Tout autant qu’une condamnation des « milices serbes », cette Déclaration nous paraît ainsi constituer un manifeste pour la fonction politique de l’artiste de théâtre, défini comme « citoyen qui a le privilège de parler aux autres citoyens » et de prendre position publiquement, de peser donc sur l’opinion publique et de constituer un groupe de pression sur les gouvernants. Le nom même de cette « Déclaration d’Avignon » et son préambule nous paraissent emblématiques de cette caractéristique du théâtre politique œcuménique, qui pose l’existence d’une conscience et d’une action civiques spécifiques aux artistes. C’est aussi une conception de la politique et plus précisément du pouvoir politique, qui se manifeste dans la Déclaration. En effet, l’acte d’accusation vise non seulement le « régime fascisant » de la Republika Sprska mais les différents gouvernements et l’ONU, coupables de n’avoir pas défendu les agressés contre les agresseurs. Les agressés sont d’ailleurs présentés uniquement comme « populations civiles », ce qui renforce l’impression d’une lutte généralisée, en Bosnie mais aussi, quoique de manière plus symbolique, en France et dans les pays démocratiques également, entre des dirigeants au mieux traîtres, au pire bourreaux, et une population civile caractérisée par son impuissance et par son innocence. Contre la trahison des principes démocratiques dont sont coupables les hommes politiques, les hommes de théâtre usent donc de leur pouvoir, à la fois citoyens comme les autres (par différence avec les hommes politiques), et citoyens dotés d’une conscience spécifique et donc d’une mission d’ « éveilleur[s] des consciences » 1053 de leurs concitoyens et de leurs gouvernants. Ces artistes postulent donc un sens moral en chaque individu, susceptible d’être activé, et qu’ils s’estiment personnellement capables d’activer, et supposent également, implicitement que ce sens moral peut se trouver heurté par telle ou telle décision politique. Ils s’inscrivent donc dans une logique de garde-fou moral des décisions politiques, et ceci constitue un aspect fondamental de la structuration de leur dénonciation. Le comportement de l’Etat français est jugé au nom d’une norme morale, celle des Droits de l’homme, que les artistes opposent à la « realpolitik ».

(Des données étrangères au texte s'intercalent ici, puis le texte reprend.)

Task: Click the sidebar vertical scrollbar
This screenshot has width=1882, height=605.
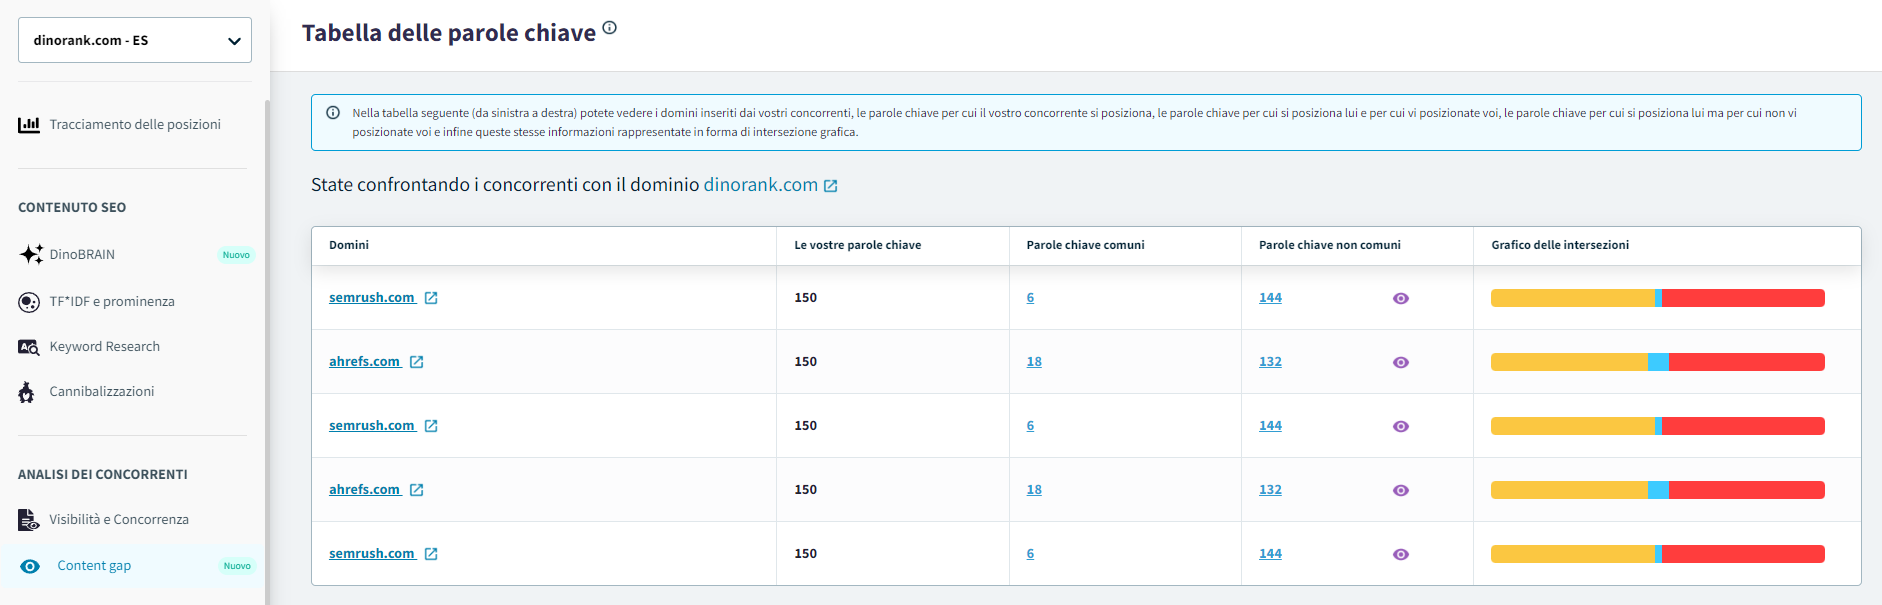Action: (267, 350)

C’est donc une conception spécifique des causes et modalités de l’engagement politique qui est à l’œuvre. La Déclaration vise le choc émotionnel du récepteur, mais est également déterminée par le choc émotionnel de l’énonciateur / rédacteur. On se situe donc exactement dans le cadre de la politique de la pitié précédemment décrite. A partir d’une émotion première, et d’une réaction de colère, les artistes montent en généralité, et s’inscrivent à la fois dans la topique du sentiment et dans la topique de la dénonciation. Ils dénoncent le comportement des Serbes et des gouvernants occidentaux, précisément parce qu’ils contreviennent aux principes démocratiques qui devraient être acquis définitivement en France et en Europe. C’est donc par contrecoup à une célébration de ces principes et des valeurs dont ils découlent que se livrent en même temps les artistes. La mobilisation contre la guerre en ex-Yougoslavie s’inscrit et se fonde dans une référence aux droits de l’homme, qui témoigne également d’une évolution dans la détermination du cadre d’intervention des artistes se référant à la cité du théâtre politique œcuménique. Ce ne sont plus uniquement les principes de la Nation républicaine qui sont évoqués, mais les Droits de l’homme, dont les artistes présupposent qu’ils devraient être acquis partout en Europe – ces artistes présupposant donc aussi que la Yougoslavie se situe en Europe. C’est ce qui se manifeste tout particulièrement chez Olivier Py, qui va réactualiser les ambiguïtés du legs du théâtre populaire dans la composition du « peuple ».
Maguy Marin, Ariane Mnouchkine, Olivier Py, François Tanguy, François Verret, Déclaration d’Avignon, juillet 1995.
La formule est employée par Olivier Py, voire infra, note de présentation, texte liminaire Requiem pour Srebrenica.